Lokoja and environs has been submerged by water
Flood: Residents of Lokoja now move around in canoes right in the city centre

For the over 200 thousand people displaced by the floods that have ravaged the six states of the North-Central, the National Emergency Management Agency, NEMA, has spent a little over than N300 million, the agency said on Thursday.

This spent sum, if taken on average, implies that each displaced person has lived on about N1500 since a fort night ago when the floods emerged.

It also means that each displaced person lives on about N107 a day; which is 28 per cent less than the benchmark of $1 to live above poverty line.

But the scenario is worse than the above picture, as not all the N300 million is spent on food for the victims.

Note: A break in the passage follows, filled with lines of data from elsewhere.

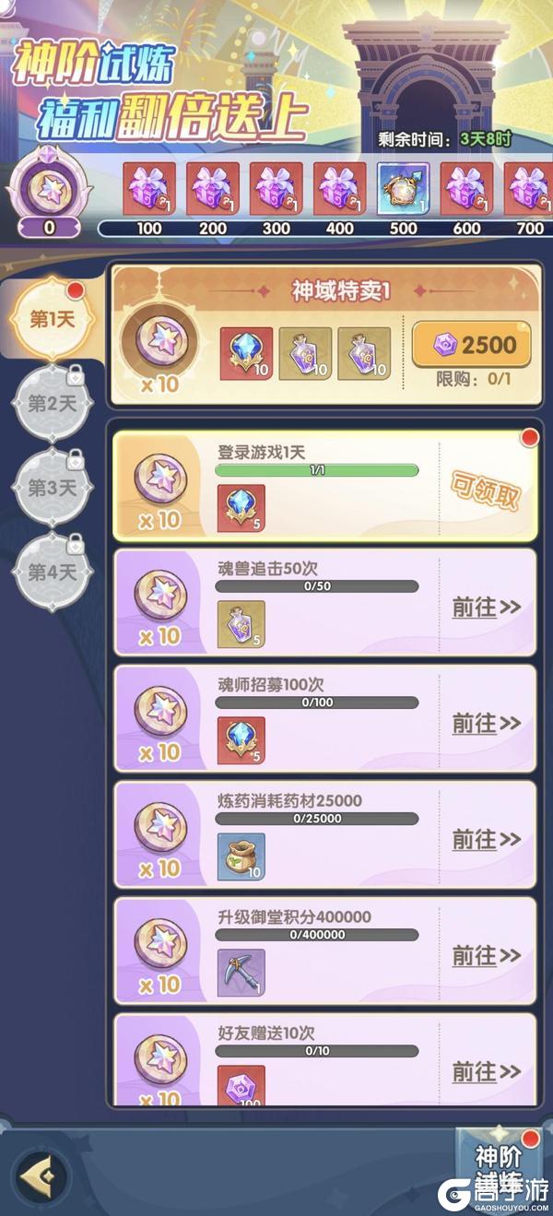Go to 炼药消耗药材25000 via 前往
Viewport: 553px width, 1216px height.
(487, 840)
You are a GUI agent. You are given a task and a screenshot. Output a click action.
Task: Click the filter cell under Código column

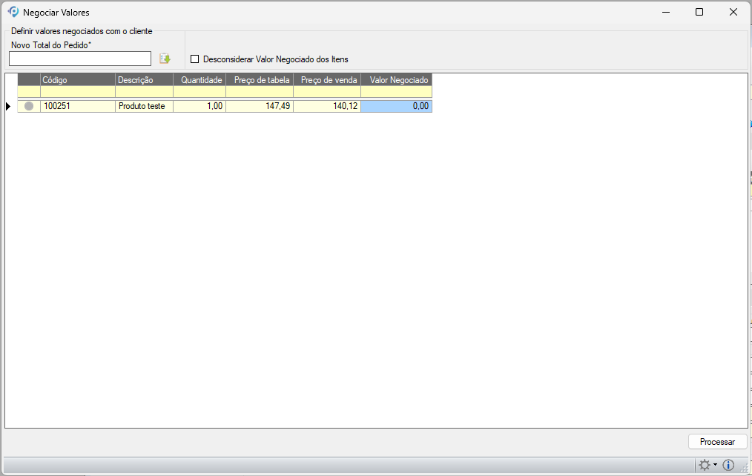(x=77, y=92)
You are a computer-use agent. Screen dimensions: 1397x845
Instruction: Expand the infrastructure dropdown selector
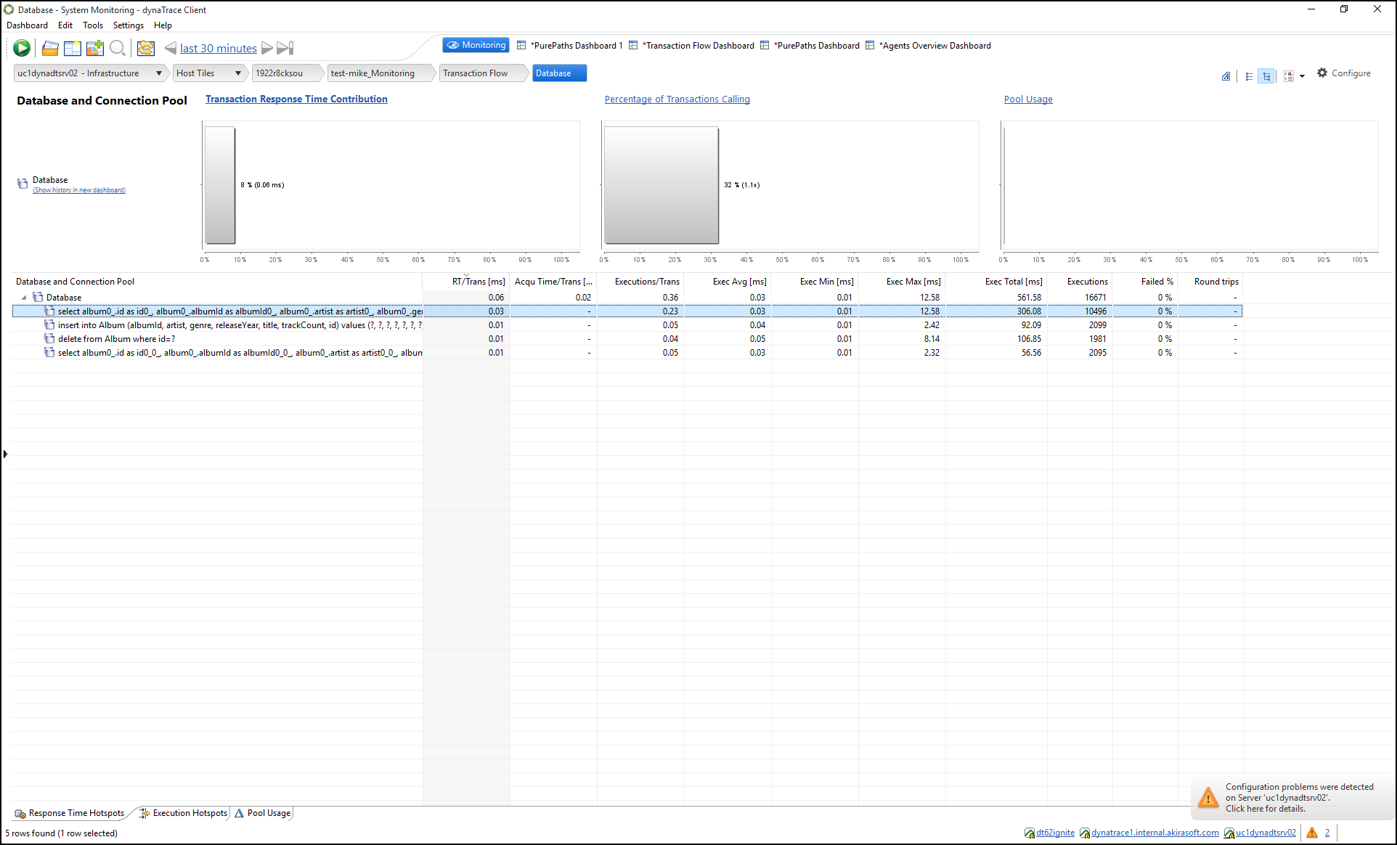click(x=157, y=73)

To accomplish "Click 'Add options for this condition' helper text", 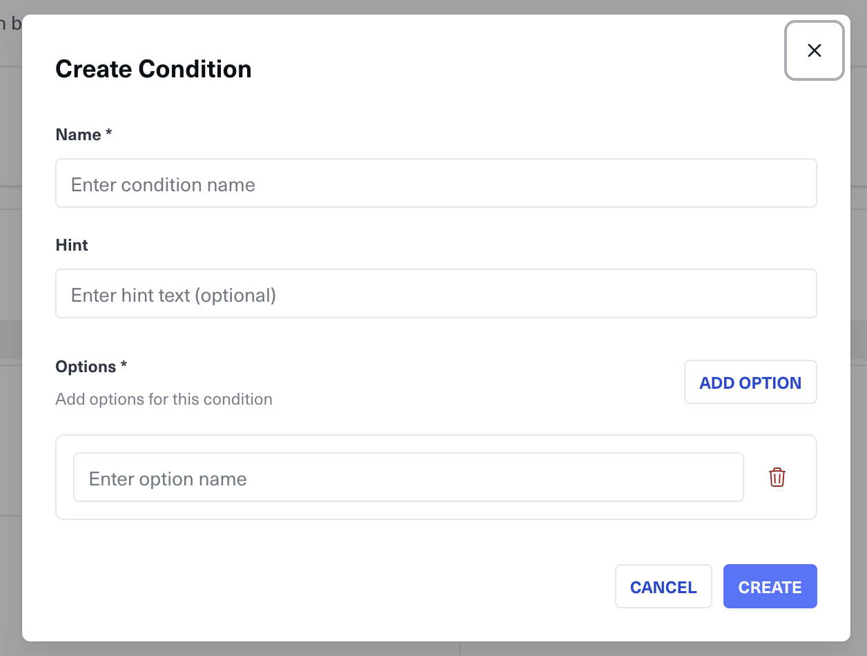I will 164,399.
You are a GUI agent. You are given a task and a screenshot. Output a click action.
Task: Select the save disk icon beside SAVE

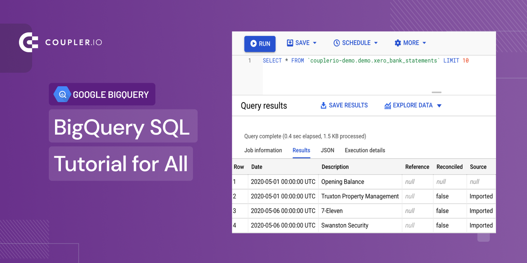[x=289, y=43]
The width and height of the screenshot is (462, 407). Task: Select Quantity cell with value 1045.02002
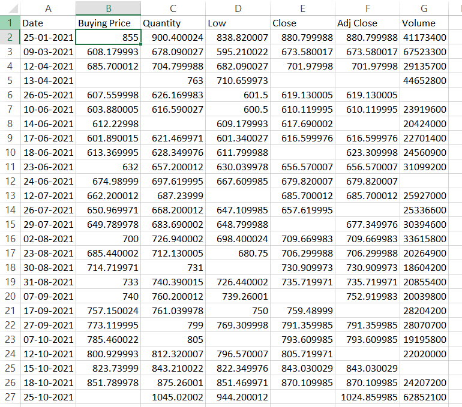click(173, 397)
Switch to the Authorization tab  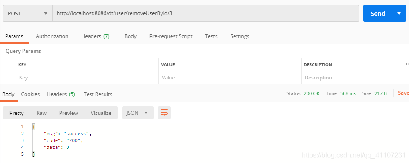tap(52, 36)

However, not all the victims were displaced a fortnight ago as more people are displaced, daily, from the flood which is still persisting.

According to the NEMA Zonal Coordinator, Mohammed Abdulsalam, in Jos on Thursday, the N300 million has been spent on the provision of relief materials, drugs and other support services for the victims.

Mr. Abdulsalam stated this at a workshop on awareness, preparedness and response to emergencies, organised for stakeholders by the agency.

He also said that majority of the victims in the camps set up for displaced persons are women and children.

NEMA was established to manage emergency disasters in Nigeria. But as it stands, especially as regards to this flood, the agency seems overwhelmed as  Mr. Abdulsalam described the situation in the zone as “over-whelming”.

Various reports from health workers in relief camps say that relief materials, food and drugs are not enough to cater for the victims.

This reports cast aspersions on the ability of NEMA to manage the disaster brought about the blood.

Mr. Abdusalam said the disaster had also affected agricultural produce, infrastructure and health facilities, and that the agency is taking proactive steps to avoid a recurrence.

“Our prime focus will be to prepare and prevent, rather than repair and lament,’’ he said.

The NEMA boss  blamed the floods on the release of water from dams, heavy rains and blocked drainage.